Warning, if you are a fan of Downton Abby and haven yet watched the end of season three, this post contains a spoiler.

They killed off Mathew.  I knew something bad was going to happen.  I watched it the night after it aired Sunday on PBS, so I had already seen a Monday morning Facebook post, “Downton Abby sucks.”  I watched ready for tragedy.  And then it finally came, that accident—like a cartoon show from my childhood with that ridiculous toy-like milk truck.  Downton is a mysteriously gripping show for many people I know and for me too.  That death was just wrong.  However, that’s not a very articulate critique.  Jace Lacob says it better:

[W]hat I found frustrating was how Fellowes orchestrated his demise, having Matthew run off the road by an errant milk truck after joyfully greeting his baby boy for the first time. It was maudlin and too predictable, especially compared with the way in which Sybil had just been sent out of the world a few episodes earlier. Sybil’s death rocked both the audience and the show itself, Matthew’s death, on the other hand, was pure melodrama bordering on camp. As he revels in his newfound fatherhood, he’s driving his car…with an almost beatific pleasure. Carefree, ecstatic … and completely unaware that the massive milk truck is bearing down on him at roughly five miles per hour.
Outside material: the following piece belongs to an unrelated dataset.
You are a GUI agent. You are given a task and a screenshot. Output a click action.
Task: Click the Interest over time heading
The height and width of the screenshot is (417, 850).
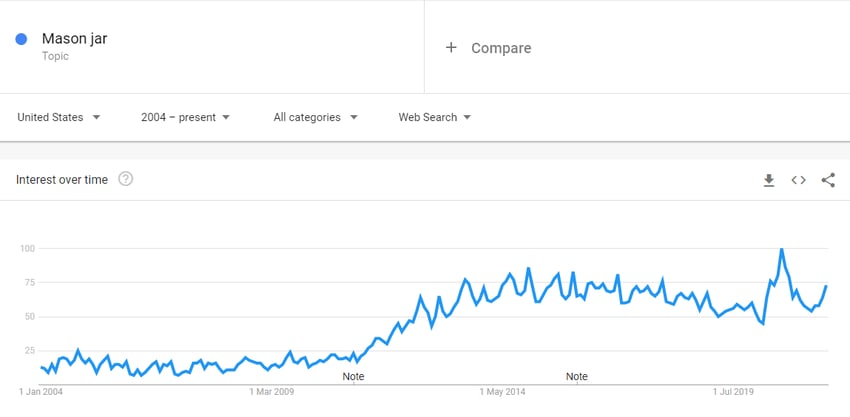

Naturally, he drives off the road and the audience is treated to the sight of blood trickling down Matthew’s face, lest we think that he could have somehow survived this collision…The heavy-handedness of all of those elements detracts from the momentousness of Matthew’s death and how it will affect each member of the Crawley household and their staff….It also rings as particularly false, given the odd foreboding that filled the earlier parts of the episode, mentions of packed rifles, a drunken Molesley (Kevin Doyle), and deer stalking in Scotland.

The accident was a flaw in a fiction that is often so smooth and griping. It makes me ponder again the attraction of fiction in the first place.  Why and how did Downton become such an inordinate hit with so many in the PBS circle?  In a way, I pondered this in late December in a post I called “Inside My Reading Mind,” and I’m still pondering.  I’m also pondering another statement from Lacob which may be serious or sarcastic, but either way it poses questions about the construction of fiction.

[L]et’s be honest, the minute that Lady Mary gave birth to a son, ensuring the continuation of the dynasty and a rightful succession … Matthew was a goner. He had served his purpose, ensuring that the Crawley line would continue and that Downton Abbey—which he had absolutely and completely saved by dragging it and Robert Crawley into the 20th century—would not only remain in the family, but also turn a profit.  Matthew was, in essence, a stud bull. His only purpose was to father a son. With that act completed and Downton saved, what was Matthew’s future importance within the narrative? Other than potential squabbles with Mary, serving again to prove how headstrong she is, where would the drama have come from? His plots were tied up way too neatly for him to survive, in other words.
We depend on fiction writers to save us from the superfluous.  Was that what Matthew became?  I can’t decide and his death was deeply unsatisfying.